The Albanian Intervention
In light of the previously expressed judgement that “the Socialist camp had ceased to exist” (at the 10th CPC Congress in 1973), China’s inauguration of ‘Three World Theory’ was less a reconceptualisation of foreign policy on less ideologically based categories (i.e. class nature), and more a reapplication of tried and tested alliance-building strategies regardless of ideological affinity.
The genealogy of ‘The Three Worlds Theory’ suggests continuity in Communist China’s multi-polar conceptualisation of the world. There was a revival of the category of ‘intermediate zone’: the emphasis on Europe was not simply as an arena of confrontation, between the two superpowers with European states as accomplices of US imperialism, but subject to superpower domination.

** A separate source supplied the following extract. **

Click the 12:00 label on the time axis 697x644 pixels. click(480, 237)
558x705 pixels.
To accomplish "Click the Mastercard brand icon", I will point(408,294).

With the Soviet Union identified as an imperialist state, then the state-to-state relations with its “satellites” could be “cultivating outposts of resistance in the Soviet background” mirroring relations with Western European states in their alliance with the USA (Xiaoyuan 2004).
Mao’s comments to President Kaunda of Zambia saw a world system comprising of two superpowers (First World) developed industrialized nations forming a Second World, who exploited the developing countries but were also in turn exploited and bullied by the two superpowers. The Third World, consisting of the developing nations of Asia, Africa and Latin America, was exploited and oppressed by both.